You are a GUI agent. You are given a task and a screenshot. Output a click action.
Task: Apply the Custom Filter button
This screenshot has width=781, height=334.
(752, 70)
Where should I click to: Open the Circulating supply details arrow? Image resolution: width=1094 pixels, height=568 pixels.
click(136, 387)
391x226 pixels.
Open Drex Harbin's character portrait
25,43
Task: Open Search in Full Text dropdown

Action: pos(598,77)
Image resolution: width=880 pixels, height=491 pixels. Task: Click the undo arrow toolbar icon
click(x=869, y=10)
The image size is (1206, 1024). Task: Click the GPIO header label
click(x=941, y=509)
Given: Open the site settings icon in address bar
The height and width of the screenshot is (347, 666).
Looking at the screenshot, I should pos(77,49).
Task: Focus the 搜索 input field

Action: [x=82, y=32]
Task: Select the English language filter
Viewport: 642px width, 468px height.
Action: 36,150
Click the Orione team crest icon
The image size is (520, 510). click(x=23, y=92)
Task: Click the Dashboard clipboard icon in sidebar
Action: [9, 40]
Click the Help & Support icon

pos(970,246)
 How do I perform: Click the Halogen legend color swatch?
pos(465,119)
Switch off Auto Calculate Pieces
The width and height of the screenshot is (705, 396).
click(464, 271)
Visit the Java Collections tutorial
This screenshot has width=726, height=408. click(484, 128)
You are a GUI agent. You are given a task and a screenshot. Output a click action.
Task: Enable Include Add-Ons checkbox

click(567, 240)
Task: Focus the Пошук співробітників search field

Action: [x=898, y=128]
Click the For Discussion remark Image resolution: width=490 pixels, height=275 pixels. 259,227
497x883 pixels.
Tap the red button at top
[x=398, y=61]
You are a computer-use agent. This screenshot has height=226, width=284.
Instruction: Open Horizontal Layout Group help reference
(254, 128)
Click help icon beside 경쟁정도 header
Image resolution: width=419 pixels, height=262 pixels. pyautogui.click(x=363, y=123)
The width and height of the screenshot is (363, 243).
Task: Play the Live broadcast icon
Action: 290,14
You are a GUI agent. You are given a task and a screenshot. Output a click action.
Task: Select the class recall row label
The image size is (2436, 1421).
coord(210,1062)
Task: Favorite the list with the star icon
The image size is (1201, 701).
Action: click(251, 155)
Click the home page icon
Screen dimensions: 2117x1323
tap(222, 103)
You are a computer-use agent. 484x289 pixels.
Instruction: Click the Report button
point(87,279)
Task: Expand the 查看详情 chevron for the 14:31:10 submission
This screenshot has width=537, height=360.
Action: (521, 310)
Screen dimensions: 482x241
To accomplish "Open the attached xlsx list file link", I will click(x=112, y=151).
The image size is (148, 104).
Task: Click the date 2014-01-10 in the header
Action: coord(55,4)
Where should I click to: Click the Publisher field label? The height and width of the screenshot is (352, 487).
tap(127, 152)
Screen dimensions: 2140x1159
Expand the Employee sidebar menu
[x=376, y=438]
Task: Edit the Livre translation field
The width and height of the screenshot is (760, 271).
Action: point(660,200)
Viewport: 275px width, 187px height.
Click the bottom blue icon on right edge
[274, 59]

•••

== Exercise ==
Can you reproduce all of the rows above, substituting "desktop agent" for every "GUI agent" and leaving everything else unchanged?

== Answer for the task ==
You are a desktop agent. You are given a task and a screenshot. Output a click action.
Task: Apply the Custom Filter button
This screenshot has width=781, height=334.
(752, 70)
Where should I click to: Open the Circulating supply details arrow? Image resolution: width=1094 pixels, height=568 pixels.
click(136, 387)
391x226 pixels.
Open Drex Harbin's character portrait
25,43
Task: Open Search in Full Text dropdown

Action: pos(598,77)
Image resolution: width=880 pixels, height=491 pixels. Task: Click the undo arrow toolbar icon
click(x=869, y=10)
The image size is (1206, 1024). Task: Click the GPIO header label
click(x=941, y=509)
Given: Open the site settings icon in address bar
The height and width of the screenshot is (347, 666).
Looking at the screenshot, I should pos(77,49).
Task: Focus the 搜索 input field

Action: [x=82, y=32]
Task: Select the English language filter
Viewport: 642px width, 468px height.
Action: 36,150
Click the Orione team crest icon
The image size is (520, 510). click(x=23, y=92)
Task: Click the Dashboard clipboard icon in sidebar
Action: [9, 40]
Click the Help & Support icon

pos(970,246)
 How do I perform: Click the Halogen legend color swatch?
pos(465,119)
Switch off Auto Calculate Pieces
The width and height of the screenshot is (705, 396).
click(464, 271)
Visit the Java Collections tutorial
This screenshot has width=726, height=408. click(484, 128)
You are a desktop agent. You are given a task and a screenshot. Output a click action.
Task: Enable Include Add-Ons checkbox

click(567, 240)
Task: Focus the Пошук співробітників search field

Action: [x=898, y=128]
Click the For Discussion remark Image resolution: width=490 pixels, height=275 pixels. 259,227
497x883 pixels.
Tap the red button at top
[x=398, y=61]
You are a computer-use agent. This screenshot has height=226, width=284.
Instruction: Open Horizontal Layout Group help reference
(254, 128)
Click help icon beside 경쟁정도 header
Image resolution: width=419 pixels, height=262 pixels. pyautogui.click(x=363, y=123)
The width and height of the screenshot is (363, 243).
Task: Play the Live broadcast icon
Action: 290,14
You are a desktop agent. You are given a task and a screenshot. Output a click action.
Task: Select the class recall row label
The image size is (2436, 1421).
coord(210,1062)
Task: Favorite the list with the star icon
The image size is (1201, 701).
Action: click(251, 155)
Click the home page icon
Screen dimensions: 2117x1323
tap(222, 103)
You are a computer-use agent. 484x289 pixels.
Instruction: Click the Report button
point(87,279)
Task: Expand the 查看详情 chevron for the 14:31:10 submission
This screenshot has width=537, height=360.
Action: (521, 310)
Screen dimensions: 482x241
To accomplish "Open the attached xlsx list file link", I will click(x=112, y=151).
The image size is (148, 104).
Task: Click the date 2014-01-10 in the header
Action: coord(55,4)
Where should I click to: Click the Publisher field label? The height and width of the screenshot is (352, 487).
tap(127, 152)
Screen dimensions: 2140x1159
Expand the Employee sidebar menu
[x=376, y=438]
Task: Edit the Livre translation field
The width and height of the screenshot is (760, 271).
Action: point(660,200)
Viewport: 275px width, 187px height.
Click the bottom blue icon on right edge
[274, 59]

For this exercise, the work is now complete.